YOUR ASSIGNMENT:
Below are the entries to work from; restate word for word the portion that opens with the line containing "Screen dimensions: 720x384" and closes with the line containing "Switch to the 查看", keeping both.

WORKING DATA:
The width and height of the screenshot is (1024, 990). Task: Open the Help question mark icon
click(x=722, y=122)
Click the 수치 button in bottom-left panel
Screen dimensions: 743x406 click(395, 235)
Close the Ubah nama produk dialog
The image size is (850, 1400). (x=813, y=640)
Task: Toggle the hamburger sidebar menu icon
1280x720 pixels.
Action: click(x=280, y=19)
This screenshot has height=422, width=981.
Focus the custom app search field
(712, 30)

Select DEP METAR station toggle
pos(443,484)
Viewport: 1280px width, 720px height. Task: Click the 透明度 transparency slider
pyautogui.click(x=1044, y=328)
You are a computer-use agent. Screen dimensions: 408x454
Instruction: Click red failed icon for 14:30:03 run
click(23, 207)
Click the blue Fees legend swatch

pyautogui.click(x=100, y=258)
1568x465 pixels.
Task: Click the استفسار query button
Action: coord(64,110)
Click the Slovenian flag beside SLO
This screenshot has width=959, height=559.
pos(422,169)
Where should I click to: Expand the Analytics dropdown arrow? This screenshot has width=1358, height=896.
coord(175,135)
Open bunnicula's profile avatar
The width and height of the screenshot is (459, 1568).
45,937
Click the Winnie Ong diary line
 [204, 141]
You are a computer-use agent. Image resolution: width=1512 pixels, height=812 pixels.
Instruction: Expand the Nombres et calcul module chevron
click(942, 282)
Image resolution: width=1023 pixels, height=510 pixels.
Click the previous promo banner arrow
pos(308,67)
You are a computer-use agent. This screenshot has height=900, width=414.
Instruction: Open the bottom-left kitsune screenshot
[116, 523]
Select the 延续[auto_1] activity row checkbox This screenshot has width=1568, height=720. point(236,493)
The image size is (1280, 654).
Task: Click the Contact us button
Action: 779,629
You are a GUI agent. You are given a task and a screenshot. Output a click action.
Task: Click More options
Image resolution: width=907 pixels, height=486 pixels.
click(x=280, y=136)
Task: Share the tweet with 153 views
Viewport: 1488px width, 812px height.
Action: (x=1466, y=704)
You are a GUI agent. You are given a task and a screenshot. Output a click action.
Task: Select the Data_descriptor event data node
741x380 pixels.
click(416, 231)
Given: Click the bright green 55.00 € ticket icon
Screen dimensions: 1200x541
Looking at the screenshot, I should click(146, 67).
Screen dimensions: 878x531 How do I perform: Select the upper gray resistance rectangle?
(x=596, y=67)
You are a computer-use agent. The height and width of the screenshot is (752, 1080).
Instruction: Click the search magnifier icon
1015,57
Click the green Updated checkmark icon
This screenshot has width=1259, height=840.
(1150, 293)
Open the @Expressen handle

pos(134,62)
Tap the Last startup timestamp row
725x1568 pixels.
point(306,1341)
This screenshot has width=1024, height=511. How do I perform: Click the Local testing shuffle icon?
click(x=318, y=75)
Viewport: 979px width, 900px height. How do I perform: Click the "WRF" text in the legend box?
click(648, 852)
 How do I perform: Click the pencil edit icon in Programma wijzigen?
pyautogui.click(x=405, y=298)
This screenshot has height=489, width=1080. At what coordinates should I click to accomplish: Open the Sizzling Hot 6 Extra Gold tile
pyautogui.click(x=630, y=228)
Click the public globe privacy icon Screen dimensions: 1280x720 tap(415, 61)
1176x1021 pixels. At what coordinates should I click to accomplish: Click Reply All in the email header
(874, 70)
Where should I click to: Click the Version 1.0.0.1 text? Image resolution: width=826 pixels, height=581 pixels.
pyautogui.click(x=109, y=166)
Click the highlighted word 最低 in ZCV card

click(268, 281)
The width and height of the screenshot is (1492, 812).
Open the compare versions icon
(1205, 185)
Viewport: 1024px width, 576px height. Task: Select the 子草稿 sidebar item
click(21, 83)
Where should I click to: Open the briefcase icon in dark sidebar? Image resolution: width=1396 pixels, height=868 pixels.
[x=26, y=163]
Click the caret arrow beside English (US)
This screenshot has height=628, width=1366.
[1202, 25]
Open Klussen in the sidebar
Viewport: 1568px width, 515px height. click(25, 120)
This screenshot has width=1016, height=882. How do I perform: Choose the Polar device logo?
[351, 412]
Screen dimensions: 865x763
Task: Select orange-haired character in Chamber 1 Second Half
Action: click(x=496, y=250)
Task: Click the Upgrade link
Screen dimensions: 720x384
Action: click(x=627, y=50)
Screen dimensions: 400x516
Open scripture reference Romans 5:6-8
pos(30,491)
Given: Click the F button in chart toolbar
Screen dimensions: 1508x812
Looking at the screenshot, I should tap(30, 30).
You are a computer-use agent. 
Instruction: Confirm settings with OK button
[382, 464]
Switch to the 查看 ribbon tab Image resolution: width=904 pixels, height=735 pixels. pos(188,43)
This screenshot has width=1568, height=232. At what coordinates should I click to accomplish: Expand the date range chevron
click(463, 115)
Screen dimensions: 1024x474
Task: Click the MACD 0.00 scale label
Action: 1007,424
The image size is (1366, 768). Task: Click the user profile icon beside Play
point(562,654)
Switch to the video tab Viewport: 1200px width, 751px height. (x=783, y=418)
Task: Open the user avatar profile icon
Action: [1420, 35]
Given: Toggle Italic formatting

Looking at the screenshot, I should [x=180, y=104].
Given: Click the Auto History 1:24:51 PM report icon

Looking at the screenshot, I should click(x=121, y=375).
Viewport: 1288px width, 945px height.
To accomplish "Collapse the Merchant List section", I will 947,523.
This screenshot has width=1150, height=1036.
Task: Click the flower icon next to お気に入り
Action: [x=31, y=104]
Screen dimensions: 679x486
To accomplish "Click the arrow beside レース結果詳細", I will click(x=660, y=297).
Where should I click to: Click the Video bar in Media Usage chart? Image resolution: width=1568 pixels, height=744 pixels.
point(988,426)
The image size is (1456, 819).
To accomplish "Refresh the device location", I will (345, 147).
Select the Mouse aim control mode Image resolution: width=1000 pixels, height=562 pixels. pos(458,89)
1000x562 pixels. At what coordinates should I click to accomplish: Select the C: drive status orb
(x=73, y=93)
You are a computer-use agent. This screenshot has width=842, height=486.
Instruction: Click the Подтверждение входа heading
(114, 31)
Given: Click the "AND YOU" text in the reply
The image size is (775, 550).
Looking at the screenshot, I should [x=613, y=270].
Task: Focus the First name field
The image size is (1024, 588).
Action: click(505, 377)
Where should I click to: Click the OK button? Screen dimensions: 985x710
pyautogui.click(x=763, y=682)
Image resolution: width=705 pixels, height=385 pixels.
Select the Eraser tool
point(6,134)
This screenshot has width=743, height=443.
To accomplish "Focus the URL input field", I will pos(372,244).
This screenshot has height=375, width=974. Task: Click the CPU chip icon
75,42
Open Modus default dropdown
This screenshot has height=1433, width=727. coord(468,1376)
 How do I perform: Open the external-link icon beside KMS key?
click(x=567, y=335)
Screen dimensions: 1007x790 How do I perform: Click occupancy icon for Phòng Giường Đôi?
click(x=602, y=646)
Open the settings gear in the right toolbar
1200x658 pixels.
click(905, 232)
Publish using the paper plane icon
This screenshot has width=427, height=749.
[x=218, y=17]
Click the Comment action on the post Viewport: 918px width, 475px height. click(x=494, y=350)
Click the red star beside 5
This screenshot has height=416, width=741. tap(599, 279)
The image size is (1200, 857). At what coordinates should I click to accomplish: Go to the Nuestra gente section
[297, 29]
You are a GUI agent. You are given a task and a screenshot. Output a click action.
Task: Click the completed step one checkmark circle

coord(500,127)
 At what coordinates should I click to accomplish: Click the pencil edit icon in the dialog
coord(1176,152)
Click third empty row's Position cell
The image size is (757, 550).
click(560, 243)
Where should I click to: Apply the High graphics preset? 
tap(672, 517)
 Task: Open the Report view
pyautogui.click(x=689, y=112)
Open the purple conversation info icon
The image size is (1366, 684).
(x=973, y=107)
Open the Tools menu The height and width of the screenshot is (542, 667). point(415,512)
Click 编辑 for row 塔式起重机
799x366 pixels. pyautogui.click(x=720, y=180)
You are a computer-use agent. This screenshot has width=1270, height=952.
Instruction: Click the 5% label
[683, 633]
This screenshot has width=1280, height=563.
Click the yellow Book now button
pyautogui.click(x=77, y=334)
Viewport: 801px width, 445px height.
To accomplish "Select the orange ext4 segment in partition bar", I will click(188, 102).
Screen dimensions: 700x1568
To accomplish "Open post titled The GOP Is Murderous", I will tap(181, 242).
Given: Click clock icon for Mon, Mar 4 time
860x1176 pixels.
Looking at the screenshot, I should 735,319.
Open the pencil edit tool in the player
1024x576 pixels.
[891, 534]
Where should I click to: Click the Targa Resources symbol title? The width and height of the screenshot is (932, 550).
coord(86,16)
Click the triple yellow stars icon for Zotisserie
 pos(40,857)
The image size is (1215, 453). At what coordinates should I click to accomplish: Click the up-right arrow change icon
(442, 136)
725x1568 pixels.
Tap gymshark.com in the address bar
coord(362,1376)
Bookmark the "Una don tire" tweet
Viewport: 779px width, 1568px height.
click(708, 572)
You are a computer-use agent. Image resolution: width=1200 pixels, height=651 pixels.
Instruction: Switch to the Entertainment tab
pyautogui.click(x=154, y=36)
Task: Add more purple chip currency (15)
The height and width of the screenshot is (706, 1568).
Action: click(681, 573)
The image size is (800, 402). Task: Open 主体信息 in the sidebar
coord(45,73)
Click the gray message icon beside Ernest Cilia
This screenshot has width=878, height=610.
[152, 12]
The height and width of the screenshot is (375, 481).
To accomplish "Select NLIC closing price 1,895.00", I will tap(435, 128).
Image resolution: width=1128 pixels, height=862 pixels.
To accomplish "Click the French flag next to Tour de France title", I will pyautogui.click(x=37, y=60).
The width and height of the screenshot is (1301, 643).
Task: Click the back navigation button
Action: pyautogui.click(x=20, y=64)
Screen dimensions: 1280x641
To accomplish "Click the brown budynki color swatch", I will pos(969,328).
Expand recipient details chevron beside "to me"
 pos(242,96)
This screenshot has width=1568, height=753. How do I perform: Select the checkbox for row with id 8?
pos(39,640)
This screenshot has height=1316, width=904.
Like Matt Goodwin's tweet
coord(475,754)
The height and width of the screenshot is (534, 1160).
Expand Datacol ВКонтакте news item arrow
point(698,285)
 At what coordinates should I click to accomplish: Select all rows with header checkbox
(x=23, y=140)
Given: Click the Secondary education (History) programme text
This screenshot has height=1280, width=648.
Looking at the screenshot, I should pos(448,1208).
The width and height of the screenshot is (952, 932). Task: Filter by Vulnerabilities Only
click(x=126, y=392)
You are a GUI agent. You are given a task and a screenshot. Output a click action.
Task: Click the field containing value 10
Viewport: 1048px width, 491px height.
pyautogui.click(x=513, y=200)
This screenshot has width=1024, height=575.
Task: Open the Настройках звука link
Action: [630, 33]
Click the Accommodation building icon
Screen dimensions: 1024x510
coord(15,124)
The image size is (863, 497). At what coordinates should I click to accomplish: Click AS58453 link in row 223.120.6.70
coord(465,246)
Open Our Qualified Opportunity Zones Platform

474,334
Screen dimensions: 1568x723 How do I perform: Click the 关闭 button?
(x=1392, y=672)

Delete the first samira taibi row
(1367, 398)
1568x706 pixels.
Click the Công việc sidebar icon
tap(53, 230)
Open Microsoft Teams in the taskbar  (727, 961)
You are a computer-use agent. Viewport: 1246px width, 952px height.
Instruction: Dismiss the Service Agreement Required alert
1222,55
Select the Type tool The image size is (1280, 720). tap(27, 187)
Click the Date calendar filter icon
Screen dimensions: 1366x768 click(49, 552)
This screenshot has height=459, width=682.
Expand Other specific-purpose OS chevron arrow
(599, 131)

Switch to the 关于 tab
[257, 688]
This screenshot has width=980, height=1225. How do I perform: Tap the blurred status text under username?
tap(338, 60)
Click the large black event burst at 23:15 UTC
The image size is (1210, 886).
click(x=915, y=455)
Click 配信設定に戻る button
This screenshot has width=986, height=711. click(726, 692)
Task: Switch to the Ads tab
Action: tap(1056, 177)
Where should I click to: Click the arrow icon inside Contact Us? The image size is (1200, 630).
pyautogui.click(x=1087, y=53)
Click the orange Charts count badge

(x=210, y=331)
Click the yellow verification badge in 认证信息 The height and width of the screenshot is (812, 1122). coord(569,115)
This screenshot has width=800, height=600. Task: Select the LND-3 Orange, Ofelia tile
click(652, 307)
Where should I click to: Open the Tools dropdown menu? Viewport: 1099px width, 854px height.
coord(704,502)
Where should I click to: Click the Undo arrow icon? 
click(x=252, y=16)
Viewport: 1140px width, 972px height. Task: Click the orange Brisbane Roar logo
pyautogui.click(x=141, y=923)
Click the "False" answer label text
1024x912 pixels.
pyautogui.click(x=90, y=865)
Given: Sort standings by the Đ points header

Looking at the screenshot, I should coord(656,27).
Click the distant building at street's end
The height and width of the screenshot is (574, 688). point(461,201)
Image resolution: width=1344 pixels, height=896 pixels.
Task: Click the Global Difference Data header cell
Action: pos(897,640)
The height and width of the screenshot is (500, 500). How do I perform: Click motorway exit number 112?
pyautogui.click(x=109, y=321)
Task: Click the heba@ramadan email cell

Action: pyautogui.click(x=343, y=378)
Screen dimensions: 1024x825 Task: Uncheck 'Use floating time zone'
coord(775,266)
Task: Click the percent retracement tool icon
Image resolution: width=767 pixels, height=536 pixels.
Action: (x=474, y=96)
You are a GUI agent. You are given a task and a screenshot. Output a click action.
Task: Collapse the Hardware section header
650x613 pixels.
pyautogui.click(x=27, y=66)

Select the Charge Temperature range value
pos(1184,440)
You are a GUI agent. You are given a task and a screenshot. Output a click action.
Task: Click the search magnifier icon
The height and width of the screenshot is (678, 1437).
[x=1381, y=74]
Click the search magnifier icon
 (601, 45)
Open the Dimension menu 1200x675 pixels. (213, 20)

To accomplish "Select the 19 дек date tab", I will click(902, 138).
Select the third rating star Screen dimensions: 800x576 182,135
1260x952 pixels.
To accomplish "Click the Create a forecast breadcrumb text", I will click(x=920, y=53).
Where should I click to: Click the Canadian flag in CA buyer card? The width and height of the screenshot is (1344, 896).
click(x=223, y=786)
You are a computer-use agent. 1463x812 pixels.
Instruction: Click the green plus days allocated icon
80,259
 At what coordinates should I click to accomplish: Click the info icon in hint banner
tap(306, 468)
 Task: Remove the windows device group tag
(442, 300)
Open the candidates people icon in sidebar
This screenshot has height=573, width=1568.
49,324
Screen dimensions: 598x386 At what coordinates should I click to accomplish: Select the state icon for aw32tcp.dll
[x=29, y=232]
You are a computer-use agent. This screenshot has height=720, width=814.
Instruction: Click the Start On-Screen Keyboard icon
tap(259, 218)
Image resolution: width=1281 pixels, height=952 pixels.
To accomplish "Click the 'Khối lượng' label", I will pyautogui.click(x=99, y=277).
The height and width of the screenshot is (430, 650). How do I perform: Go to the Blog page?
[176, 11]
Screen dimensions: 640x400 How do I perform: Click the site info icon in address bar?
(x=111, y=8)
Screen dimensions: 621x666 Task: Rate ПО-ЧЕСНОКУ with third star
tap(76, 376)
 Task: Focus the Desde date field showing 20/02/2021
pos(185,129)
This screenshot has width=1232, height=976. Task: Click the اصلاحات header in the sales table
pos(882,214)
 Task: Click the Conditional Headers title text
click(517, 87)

ANSWER BOX:
Screen dimensions: 720x384
Action: click(x=627, y=50)
Screen dimensions: 400x516
Open scripture reference Romans 5:6-8
pos(30,491)
Given: Click the F button in chart toolbar
Screen dimensions: 1508x812
Looking at the screenshot, I should tap(30, 30).
You are a computer-use agent. 
Instruction: Confirm settings with OK button
[382, 464]
Switch to the 查看 ribbon tab Image resolution: width=904 pixels, height=735 pixels. pos(188,43)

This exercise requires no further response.